The WMATA is operated and funded in part by Virginia, Maryland and Washington, D.C. On average, 1 million weekday passenger trips are made on WMATA trains, buses and paratransit services. In Virginia, the WMATA provides service to Fairfax and Arlington counties and Alexandria.
Northam’s proposed budget increases WMATA funding from 2018’s amended biennial budget, which allocated $313.8 million to the transit authority.
The WMATA proposed a $2 billion operating budget for Fiscal Year 2021 that includes extended service hours for trains, additional service for bus routes with high ridership and the elimination of transfer fees between bus and rail. Train fares would increase during peak hours, and fares paid using cash would cost an additional 25 cents.
State funding for the WMATA is allocated by the Department of Rail and Public Transportation, which, under Gov. Ralph Northam’s proposed budget, would receive a little over $830 million in 2021 and $838.6 million in 2022. That is a roughly $240 million increase from the 2018 amended budget. Of those funds, $669 million would be used for financial assistance of public transportation in 2021; with over $675 million allocated for the same purpose in 2022. The Senate boosted those amounts in their amended version; $699.8 million and $713 million, respectively. The public transportation funding increased over $200 million from the 2018 amended budget.
The proposed WMATA allocation between House and Senate budget versions differs by a little over half a million dollars. The House approved a budget amendment that includes language ensuring the Commonwealth Transportation Board has the ability to increase the allocation of funds to the WMATA if the board approves service increases.
Sen. Scott Surovell, D-Fairfax, introduced a budget amendment that would increase by $2 million the funds for public transportation. The amendment calls for the evaluation of extending public transit from the Franconia-Springfield Metro Station in Fairfax County into Prince William and Stafford counties.
While the proposed amendment would not necessarily allocate money to the WMATA, it would provide funds to evaluate the possibility of extending the WMATA’s Blue Line rail service beyond the final Franconia-Springfield station into Prince William County.

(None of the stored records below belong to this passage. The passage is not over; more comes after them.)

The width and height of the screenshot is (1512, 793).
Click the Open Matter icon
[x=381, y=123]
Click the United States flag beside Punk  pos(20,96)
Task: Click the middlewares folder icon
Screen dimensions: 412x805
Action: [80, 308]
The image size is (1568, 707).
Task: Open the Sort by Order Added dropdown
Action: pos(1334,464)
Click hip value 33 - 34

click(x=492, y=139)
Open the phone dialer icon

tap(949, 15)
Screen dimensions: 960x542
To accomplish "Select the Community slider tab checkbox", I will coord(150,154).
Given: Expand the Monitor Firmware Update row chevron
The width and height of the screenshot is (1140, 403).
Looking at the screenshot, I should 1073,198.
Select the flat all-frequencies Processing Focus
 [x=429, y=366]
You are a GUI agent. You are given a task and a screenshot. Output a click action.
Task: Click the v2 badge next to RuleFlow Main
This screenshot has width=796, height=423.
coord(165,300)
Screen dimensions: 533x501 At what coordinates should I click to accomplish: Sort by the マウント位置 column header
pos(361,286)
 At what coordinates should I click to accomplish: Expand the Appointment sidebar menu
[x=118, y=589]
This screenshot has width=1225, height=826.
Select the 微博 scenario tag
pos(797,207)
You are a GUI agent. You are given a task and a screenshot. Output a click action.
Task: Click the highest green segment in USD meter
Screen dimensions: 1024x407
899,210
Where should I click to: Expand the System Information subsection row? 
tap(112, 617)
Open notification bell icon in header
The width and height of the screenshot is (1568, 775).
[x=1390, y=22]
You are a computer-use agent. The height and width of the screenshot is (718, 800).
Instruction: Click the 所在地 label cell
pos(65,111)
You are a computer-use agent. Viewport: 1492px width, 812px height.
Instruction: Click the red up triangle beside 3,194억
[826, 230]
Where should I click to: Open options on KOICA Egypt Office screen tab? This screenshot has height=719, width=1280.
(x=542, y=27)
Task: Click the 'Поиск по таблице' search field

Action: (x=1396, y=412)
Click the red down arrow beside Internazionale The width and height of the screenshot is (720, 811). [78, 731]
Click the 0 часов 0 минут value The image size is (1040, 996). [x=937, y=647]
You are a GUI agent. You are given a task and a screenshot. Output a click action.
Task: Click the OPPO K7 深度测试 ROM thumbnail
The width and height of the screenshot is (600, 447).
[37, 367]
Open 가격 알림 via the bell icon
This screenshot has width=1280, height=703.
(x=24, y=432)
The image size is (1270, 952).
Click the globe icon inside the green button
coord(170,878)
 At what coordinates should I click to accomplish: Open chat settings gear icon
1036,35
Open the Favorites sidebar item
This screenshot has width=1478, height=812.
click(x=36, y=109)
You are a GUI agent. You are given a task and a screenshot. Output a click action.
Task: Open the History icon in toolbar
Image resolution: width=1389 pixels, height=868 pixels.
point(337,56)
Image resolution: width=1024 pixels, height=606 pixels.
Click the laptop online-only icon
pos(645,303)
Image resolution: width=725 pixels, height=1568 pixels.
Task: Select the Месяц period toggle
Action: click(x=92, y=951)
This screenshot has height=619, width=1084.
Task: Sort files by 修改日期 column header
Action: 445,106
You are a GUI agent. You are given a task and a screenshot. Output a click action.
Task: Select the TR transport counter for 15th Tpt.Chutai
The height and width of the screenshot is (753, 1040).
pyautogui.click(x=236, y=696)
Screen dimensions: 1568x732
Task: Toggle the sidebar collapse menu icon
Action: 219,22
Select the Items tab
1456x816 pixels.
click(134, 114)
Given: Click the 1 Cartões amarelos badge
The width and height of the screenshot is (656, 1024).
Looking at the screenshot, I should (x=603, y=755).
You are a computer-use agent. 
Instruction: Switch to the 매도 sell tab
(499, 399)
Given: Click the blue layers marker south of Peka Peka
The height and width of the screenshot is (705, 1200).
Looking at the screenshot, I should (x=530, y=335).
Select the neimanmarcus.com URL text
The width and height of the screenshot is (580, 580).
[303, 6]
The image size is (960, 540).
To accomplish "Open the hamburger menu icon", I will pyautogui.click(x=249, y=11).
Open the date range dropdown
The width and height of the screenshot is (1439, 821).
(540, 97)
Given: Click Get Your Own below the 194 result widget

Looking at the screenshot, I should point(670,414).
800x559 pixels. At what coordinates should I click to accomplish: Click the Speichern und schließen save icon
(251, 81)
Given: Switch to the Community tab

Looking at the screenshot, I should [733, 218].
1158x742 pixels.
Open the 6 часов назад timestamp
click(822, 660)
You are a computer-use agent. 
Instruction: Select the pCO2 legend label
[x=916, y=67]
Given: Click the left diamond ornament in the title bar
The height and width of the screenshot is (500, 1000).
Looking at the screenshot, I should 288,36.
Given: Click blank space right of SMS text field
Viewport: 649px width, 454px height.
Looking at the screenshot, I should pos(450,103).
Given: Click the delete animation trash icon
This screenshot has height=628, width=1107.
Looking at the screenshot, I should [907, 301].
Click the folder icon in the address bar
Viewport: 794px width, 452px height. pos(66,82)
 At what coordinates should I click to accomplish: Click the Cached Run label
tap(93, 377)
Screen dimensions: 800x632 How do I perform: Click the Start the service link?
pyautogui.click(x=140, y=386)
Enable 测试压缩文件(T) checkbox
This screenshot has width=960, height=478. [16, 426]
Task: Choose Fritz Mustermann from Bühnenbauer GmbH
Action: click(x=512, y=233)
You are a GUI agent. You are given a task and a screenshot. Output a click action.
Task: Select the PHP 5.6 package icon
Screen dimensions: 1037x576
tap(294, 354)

“I have been fighting for this for three years, and with the support of fellow legislators, we can bring vast improvement to our transportation system with ripple effects throughout Virginia,” Surovell said in a statement provided to Capital News Service. “Not only is there a positive impact on the quality of life with a metro option, but moving people by rail uses less energy than moving them by gas-powered vehicles. It reduces our community’s carbon footprint.”
On Tuesday, U.S. Sen. Mark Warner, D-Virginia, urged the federal government to continue funding the Metro, noting that the transit system helps the government function. Last year, Warner introduced the Metro Safety, Accountability and Investment Act, which renews the federal funding commitment to Metro of $150 million a year for an additional 10 years.
“The local jurisdictions have stepped up,” Warner said in a statement. “The federal government has got to do its share.”
This article was provided to The Associated Press by Virginia Commonwealth University Capital News Service.